# Task instructions
Retype the entire listing, keeping every word as it is.

# Given records
********************
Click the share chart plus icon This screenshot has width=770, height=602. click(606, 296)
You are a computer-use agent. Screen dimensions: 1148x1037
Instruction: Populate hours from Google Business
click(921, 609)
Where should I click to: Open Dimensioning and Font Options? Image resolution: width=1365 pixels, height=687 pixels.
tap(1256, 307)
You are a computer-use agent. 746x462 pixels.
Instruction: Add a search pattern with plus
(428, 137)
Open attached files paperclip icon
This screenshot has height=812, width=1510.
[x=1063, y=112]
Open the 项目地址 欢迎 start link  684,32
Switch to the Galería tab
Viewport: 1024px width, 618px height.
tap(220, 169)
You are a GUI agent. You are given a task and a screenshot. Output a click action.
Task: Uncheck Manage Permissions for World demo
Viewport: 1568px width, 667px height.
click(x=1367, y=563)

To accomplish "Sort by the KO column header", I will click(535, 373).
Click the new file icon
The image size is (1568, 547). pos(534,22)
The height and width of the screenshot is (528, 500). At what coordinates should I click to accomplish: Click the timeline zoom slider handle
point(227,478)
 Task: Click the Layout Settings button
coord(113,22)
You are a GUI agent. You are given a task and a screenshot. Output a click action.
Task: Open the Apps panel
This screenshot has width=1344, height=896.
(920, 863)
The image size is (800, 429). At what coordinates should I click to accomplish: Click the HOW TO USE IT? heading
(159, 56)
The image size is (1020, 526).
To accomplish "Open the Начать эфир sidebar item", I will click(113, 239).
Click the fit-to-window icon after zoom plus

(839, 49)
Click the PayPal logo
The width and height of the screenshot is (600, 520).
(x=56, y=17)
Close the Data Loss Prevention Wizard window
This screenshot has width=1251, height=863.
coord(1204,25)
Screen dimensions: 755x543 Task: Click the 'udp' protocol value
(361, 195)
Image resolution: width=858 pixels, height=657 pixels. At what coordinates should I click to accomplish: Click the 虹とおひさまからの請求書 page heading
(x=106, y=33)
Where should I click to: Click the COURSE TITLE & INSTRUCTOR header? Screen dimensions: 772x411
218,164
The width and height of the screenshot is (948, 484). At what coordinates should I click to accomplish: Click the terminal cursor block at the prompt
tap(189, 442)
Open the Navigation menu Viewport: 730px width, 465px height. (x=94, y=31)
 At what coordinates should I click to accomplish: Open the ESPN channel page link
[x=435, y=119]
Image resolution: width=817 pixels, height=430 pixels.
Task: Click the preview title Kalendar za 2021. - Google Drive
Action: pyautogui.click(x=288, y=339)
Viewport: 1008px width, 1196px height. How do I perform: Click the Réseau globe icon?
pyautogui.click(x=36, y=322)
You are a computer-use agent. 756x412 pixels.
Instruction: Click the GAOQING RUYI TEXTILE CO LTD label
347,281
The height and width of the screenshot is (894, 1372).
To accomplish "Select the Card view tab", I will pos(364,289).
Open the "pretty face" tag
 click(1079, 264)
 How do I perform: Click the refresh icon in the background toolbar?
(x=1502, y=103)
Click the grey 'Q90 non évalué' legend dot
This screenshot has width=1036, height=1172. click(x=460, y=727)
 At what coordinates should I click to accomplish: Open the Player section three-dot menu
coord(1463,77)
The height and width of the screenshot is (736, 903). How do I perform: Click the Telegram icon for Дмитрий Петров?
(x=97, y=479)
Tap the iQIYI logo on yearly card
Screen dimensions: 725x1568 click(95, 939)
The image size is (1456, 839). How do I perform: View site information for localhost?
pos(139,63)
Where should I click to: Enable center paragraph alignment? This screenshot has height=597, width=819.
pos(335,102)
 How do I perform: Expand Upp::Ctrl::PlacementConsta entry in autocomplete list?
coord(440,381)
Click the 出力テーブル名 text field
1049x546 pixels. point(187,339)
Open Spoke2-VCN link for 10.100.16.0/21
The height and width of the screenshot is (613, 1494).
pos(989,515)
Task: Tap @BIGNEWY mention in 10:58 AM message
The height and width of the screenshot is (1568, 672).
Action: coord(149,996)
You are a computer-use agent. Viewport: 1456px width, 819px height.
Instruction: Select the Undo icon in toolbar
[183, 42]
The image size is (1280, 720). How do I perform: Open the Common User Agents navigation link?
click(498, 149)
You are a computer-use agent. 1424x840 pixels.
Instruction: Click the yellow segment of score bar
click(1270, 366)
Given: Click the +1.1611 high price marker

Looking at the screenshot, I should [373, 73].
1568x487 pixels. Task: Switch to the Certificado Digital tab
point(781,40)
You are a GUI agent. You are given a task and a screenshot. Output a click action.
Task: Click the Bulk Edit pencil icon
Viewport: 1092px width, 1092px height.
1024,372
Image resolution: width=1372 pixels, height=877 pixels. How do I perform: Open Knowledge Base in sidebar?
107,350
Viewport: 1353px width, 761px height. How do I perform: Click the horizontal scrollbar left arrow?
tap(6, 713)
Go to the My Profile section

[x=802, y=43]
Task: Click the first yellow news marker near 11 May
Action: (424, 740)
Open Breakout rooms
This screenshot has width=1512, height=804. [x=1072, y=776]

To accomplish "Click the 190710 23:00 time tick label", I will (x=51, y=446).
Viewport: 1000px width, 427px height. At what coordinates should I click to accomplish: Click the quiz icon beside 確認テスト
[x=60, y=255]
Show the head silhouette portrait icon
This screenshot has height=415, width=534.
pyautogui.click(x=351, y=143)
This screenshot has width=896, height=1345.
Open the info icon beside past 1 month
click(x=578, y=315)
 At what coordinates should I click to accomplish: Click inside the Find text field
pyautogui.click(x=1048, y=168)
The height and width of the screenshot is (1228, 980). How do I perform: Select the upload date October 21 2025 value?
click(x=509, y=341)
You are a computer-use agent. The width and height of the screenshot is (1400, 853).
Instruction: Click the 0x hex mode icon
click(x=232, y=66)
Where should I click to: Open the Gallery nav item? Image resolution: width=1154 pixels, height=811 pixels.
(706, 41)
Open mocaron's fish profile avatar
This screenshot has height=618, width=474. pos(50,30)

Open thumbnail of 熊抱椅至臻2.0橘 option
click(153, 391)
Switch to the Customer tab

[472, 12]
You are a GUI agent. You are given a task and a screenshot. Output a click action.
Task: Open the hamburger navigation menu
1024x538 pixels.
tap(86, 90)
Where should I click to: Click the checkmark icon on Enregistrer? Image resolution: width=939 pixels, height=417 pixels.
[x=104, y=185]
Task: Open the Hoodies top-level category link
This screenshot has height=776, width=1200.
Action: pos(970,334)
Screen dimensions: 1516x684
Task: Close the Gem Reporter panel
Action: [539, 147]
********************
# Solved exercise
Click the share chart plus icon This screenshot has width=770, height=602. click(606, 296)
You are a computer-use agent. Screen dimensions: 1148x1037
Instruction: Populate hours from Google Business
click(921, 609)
Where should I click to: Open Dimensioning and Font Options? Image resolution: width=1365 pixels, height=687 pixels.
tap(1256, 307)
You are a computer-use agent. 746x462 pixels.
Instruction: Add a search pattern with plus
(428, 137)
Open attached files paperclip icon
This screenshot has height=812, width=1510.
[x=1063, y=112]
Open the 项目地址 欢迎 start link  684,32
Switch to the Galería tab
Viewport: 1024px width, 618px height.
tap(220, 169)
You are a GUI agent. You are given a task and a screenshot. Output a click action.
Task: Uncheck Manage Permissions for World demo
Viewport: 1568px width, 667px height.
click(x=1367, y=563)

To accomplish "Sort by the KO column header", I will click(535, 373).
Click the new file icon
The image size is (1568, 547). pos(534,22)
The height and width of the screenshot is (528, 500). At what coordinates should I click to accomplish: Click the timeline zoom slider handle
point(227,478)
 Task: Click the Layout Settings button
coord(113,22)
You are a GUI agent. You are given a task and a screenshot. Output a click action.
Task: Open the Apps panel
This screenshot has width=1344, height=896.
(920, 863)
The image size is (800, 429). At what coordinates should I click to accomplish: Click the HOW TO USE IT? heading
(159, 56)
The image size is (1020, 526).
To accomplish "Open the Начать эфир sidebar item", I will click(113, 239).
Click the fit-to-window icon after zoom plus

(839, 49)
Click the PayPal logo
The width and height of the screenshot is (600, 520).
(x=56, y=17)
Close the Data Loss Prevention Wizard window
This screenshot has width=1251, height=863.
coord(1204,25)
Screen dimensions: 755x543 Task: Click the 'udp' protocol value
(361, 195)
Image resolution: width=858 pixels, height=657 pixels. At what coordinates should I click to accomplish: Click the 虹とおひさまからの請求書 page heading
(x=106, y=33)
Where should I click to: Click the COURSE TITLE & INSTRUCTOR header? Screen dimensions: 772x411
218,164
The width and height of the screenshot is (948, 484). At what coordinates should I click to accomplish: Click the terminal cursor block at the prompt
tap(189, 442)
Open the Navigation menu Viewport: 730px width, 465px height. (x=94, y=31)
 At what coordinates should I click to accomplish: Open the ESPN channel page link
[x=435, y=119]
Image resolution: width=817 pixels, height=430 pixels.
Task: Click the preview title Kalendar za 2021. - Google Drive
Action: pyautogui.click(x=288, y=339)
Viewport: 1008px width, 1196px height. How do I perform: Click the Réseau globe icon?
pyautogui.click(x=36, y=322)
You are a computer-use agent. 756x412 pixels.
Instruction: Click the GAOQING RUYI TEXTILE CO LTD label
347,281
The height and width of the screenshot is (894, 1372).
To accomplish "Select the Card view tab", I will pos(364,289).
Open the "pretty face" tag
 click(1079, 264)
 How do I perform: Click the refresh icon in the background toolbar?
(x=1502, y=103)
Click the grey 'Q90 non évalué' legend dot
This screenshot has width=1036, height=1172. click(x=460, y=727)
 At what coordinates should I click to accomplish: Open the Player section three-dot menu
coord(1463,77)
The height and width of the screenshot is (736, 903). How do I perform: Click the Telegram icon for Дмитрий Петров?
(x=97, y=479)
Tap the iQIYI logo on yearly card
Screen dimensions: 725x1568 click(95, 939)
The image size is (1456, 839). How do I perform: View site information for localhost?
pos(139,63)
Where should I click to: Enable center paragraph alignment? This screenshot has height=597, width=819.
pos(335,102)
 How do I perform: Expand Upp::Ctrl::PlacementConsta entry in autocomplete list?
coord(440,381)
Click the 出力テーブル名 text field
1049x546 pixels. point(187,339)
Open Spoke2-VCN link for 10.100.16.0/21
The height and width of the screenshot is (613, 1494).
pos(989,515)
Task: Tap @BIGNEWY mention in 10:58 AM message
The height and width of the screenshot is (1568, 672).
Action: coord(149,996)
You are a computer-use agent. Viewport: 1456px width, 819px height.
Instruction: Select the Undo icon in toolbar
[183, 42]
The image size is (1280, 720). How do I perform: Open the Common User Agents navigation link?
click(498, 149)
You are a computer-use agent. 1424x840 pixels.
Instruction: Click the yellow segment of score bar
click(1270, 366)
Given: Click the +1.1611 high price marker

Looking at the screenshot, I should [373, 73].
1568x487 pixels. Task: Switch to the Certificado Digital tab
point(781,40)
You are a GUI agent. You are given a task and a screenshot. Output a click action.
Task: Click the Bulk Edit pencil icon
Viewport: 1092px width, 1092px height.
1024,372
Image resolution: width=1372 pixels, height=877 pixels. How do I perform: Open Knowledge Base in sidebar?
107,350
Viewport: 1353px width, 761px height. How do I perform: Click the horizontal scrollbar left arrow?
tap(6, 713)
Go to the My Profile section

[x=802, y=43]
Task: Click the first yellow news marker near 11 May
Action: (424, 740)
Open Breakout rooms
This screenshot has width=1512, height=804. [x=1072, y=776]

To accomplish "Click the 190710 23:00 time tick label", I will (x=51, y=446).
Viewport: 1000px width, 427px height. At what coordinates should I click to accomplish: Click the quiz icon beside 確認テスト
[x=60, y=255]
Show the head silhouette portrait icon
This screenshot has height=415, width=534.
pyautogui.click(x=351, y=143)
This screenshot has width=896, height=1345.
Open the info icon beside past 1 month
click(x=578, y=315)
 At what coordinates should I click to accomplish: Click inside the Find text field
pyautogui.click(x=1048, y=168)
The height and width of the screenshot is (1228, 980). How do I perform: Select the upload date October 21 2025 value?
click(x=509, y=341)
You are a computer-use agent. The width and height of the screenshot is (1400, 853).
Instruction: Click the 0x hex mode icon
click(x=232, y=66)
Where should I click to: Open the Gallery nav item? Image resolution: width=1154 pixels, height=811 pixels.
(706, 41)
Open mocaron's fish profile avatar
This screenshot has height=618, width=474. pos(50,30)

Open thumbnail of 熊抱椅至臻2.0橘 option
click(153, 391)
Switch to the Customer tab

[472, 12]
You are a GUI agent. You are given a task and a screenshot. Output a click action.
Task: Open the hamburger navigation menu
1024x538 pixels.
tap(86, 90)
Where should I click to: Click the checkmark icon on Enregistrer? Image resolution: width=939 pixels, height=417 pixels.
[x=104, y=185]
Task: Open the Hoodies top-level category link
This screenshot has height=776, width=1200.
Action: pos(970,334)
Screen dimensions: 1516x684
Task: Close the Gem Reporter panel
Action: [539, 147]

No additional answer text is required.